E. J. Dionne Jr.: The Trump Experiment may come to an early tipping point
President Trump’s astonishing and reckless accusation that he was wiretapped on orders from President Barack Obama should finally be the tipping point in how the country views him and his presidency.
Obama, through a spokesman, said the charges were “simply false.” On Sunday afternoon, the New York Times reported that FBI Director James Comey had asked the Justice Department to publicly reject Trump’s claim. It appears that Trump issued his wild tweet storm Saturday morning largely on the basis of reports in conspiracy-minded right-wing media.
He signaled his lack of evidence first by reportedly pushing his White House staff to ransack sensitive intelligence information to find support for his claim. Then on Sunday, White House press secretary Sean Spicer said Trump wanted Congress to look into the matter and that the administration would offer no further comment.
Trump has a problem either way. If he was not wiretapped, he invented a spectacularly false
charge. And if a court ordered some sort of surveillance of him, on what grounds did it do so?
Philip Rotner: It’s Still A Travel Ban, And It Still Targets Muslims
With the rollout of Trump’s revised travel ban, we need to be careful not to let keeping score of the lawsuit distract us from the core underlying problem with the ban. Legal or not, it is terrible policy. It makes us less safe.
Trump’s newly minted revision arguably defangs some of the legal objections to the original version. But it’s still a travel ban, and it still targets Muslims. It is driven by the same rationale that drove the original ban, that keeping people from Muslim countries out of the United States will make us safer. It just bans fewer people.

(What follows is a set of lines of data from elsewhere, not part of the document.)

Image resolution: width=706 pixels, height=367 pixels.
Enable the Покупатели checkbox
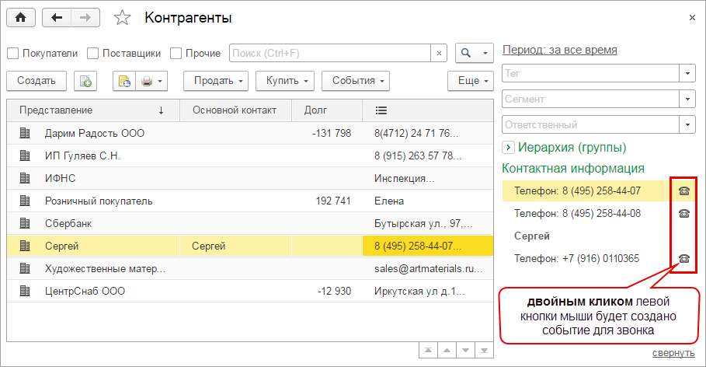(12, 54)
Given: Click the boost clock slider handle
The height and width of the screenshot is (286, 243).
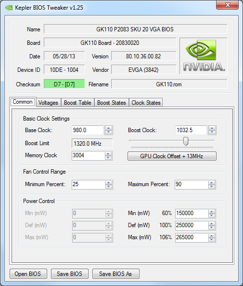Looking at the screenshot, I should point(186,141).
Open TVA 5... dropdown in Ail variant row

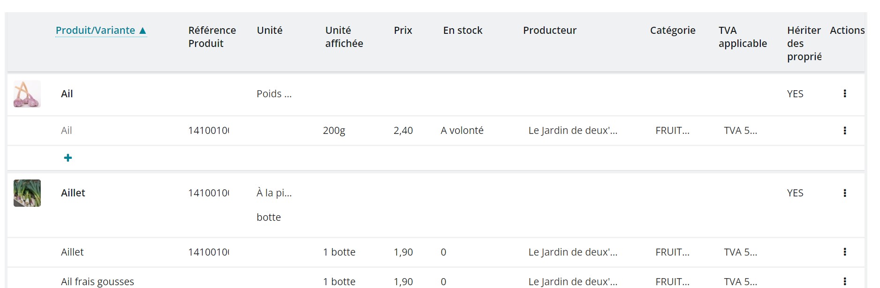[x=740, y=131]
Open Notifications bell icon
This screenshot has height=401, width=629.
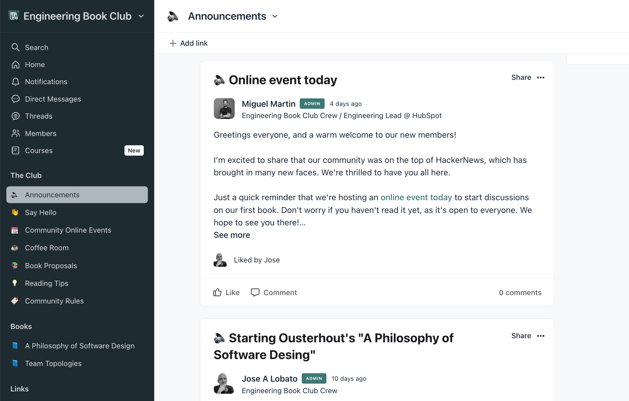coord(15,82)
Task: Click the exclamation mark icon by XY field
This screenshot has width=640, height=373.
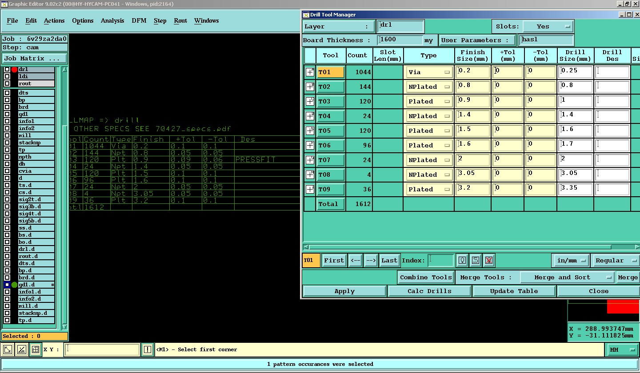Action: 148,350
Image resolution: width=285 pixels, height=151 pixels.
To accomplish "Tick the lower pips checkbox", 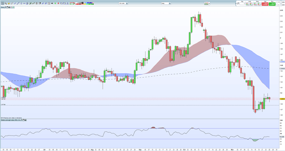I will click(277, 5).
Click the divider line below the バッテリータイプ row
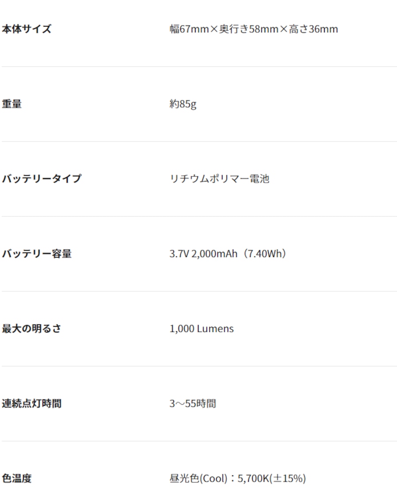This screenshot has height=490, width=397. tap(199, 216)

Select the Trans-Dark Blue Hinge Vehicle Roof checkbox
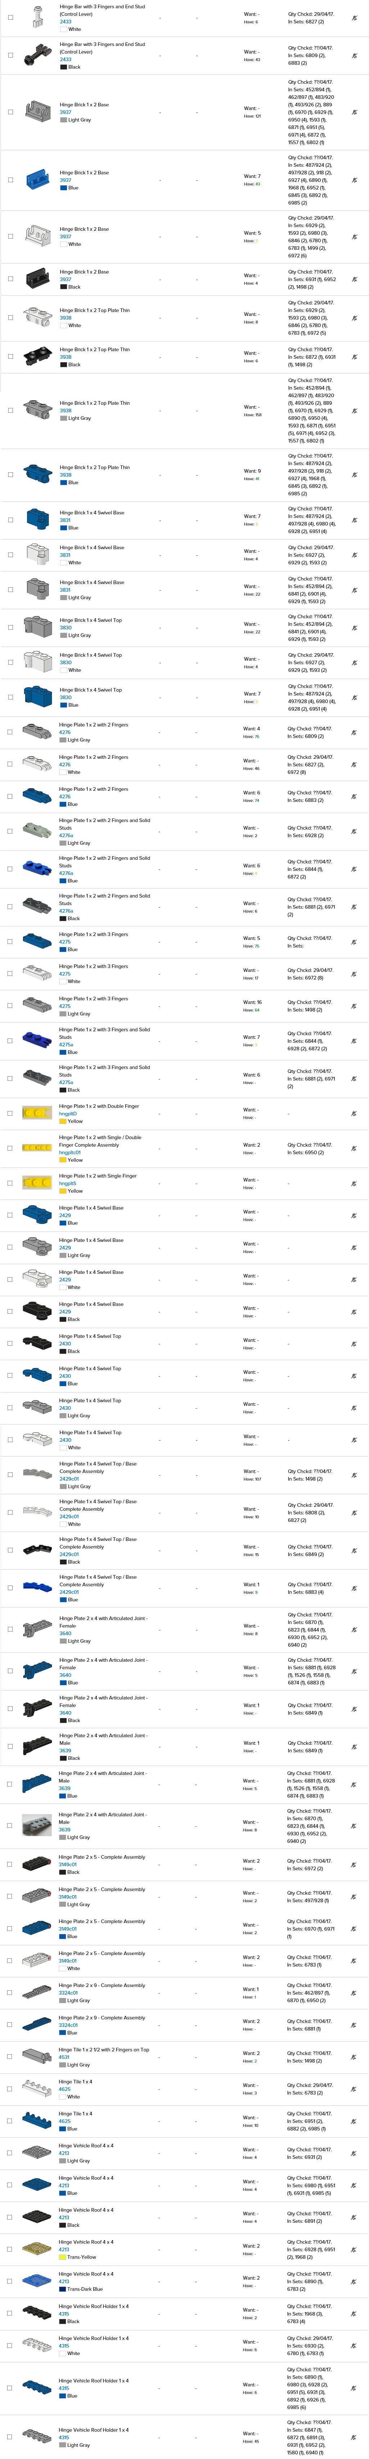click(11, 2281)
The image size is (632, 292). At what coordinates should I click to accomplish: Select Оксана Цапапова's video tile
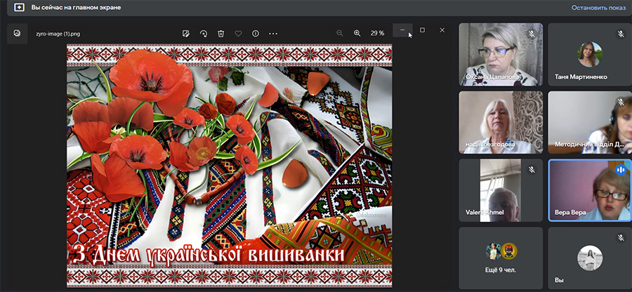click(x=501, y=55)
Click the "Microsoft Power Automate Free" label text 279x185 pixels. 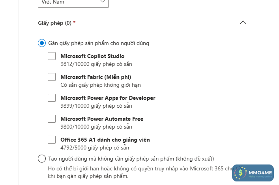[x=102, y=119]
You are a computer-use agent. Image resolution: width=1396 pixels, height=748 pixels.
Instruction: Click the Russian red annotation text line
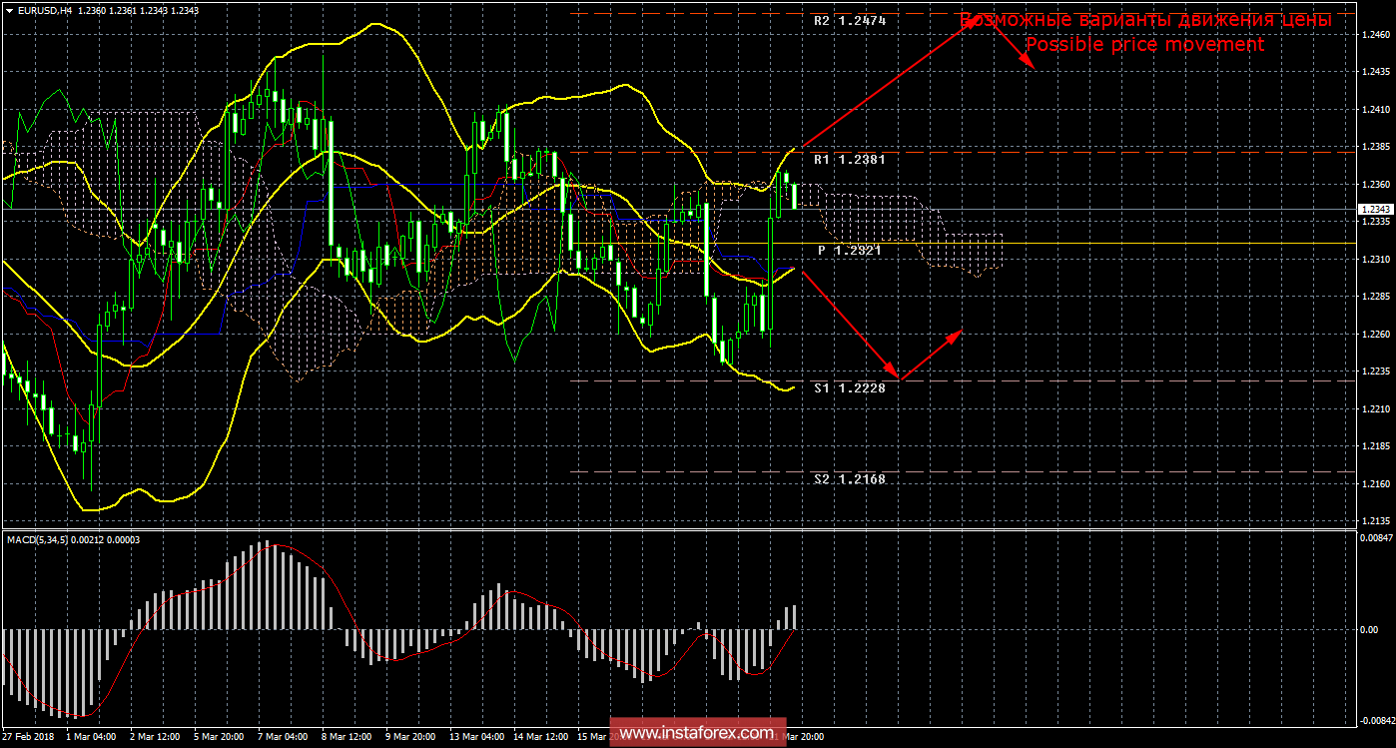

The revision of the ban appears to have been motivated by the pragmatic goal of ending, or at least crippling, the State of Washington’s legal challenge, not by a desire to change policy. Trump has said so. He said at a recent news conference that the ban would be crafted to respond to court rulings in the case brought by the State of Washington.
That legal challenge, if left to run its course, had the potential to lead to a constitutional crisis that could threaten Trump’s presidency. So it isn’t surprising that Trump took this way out.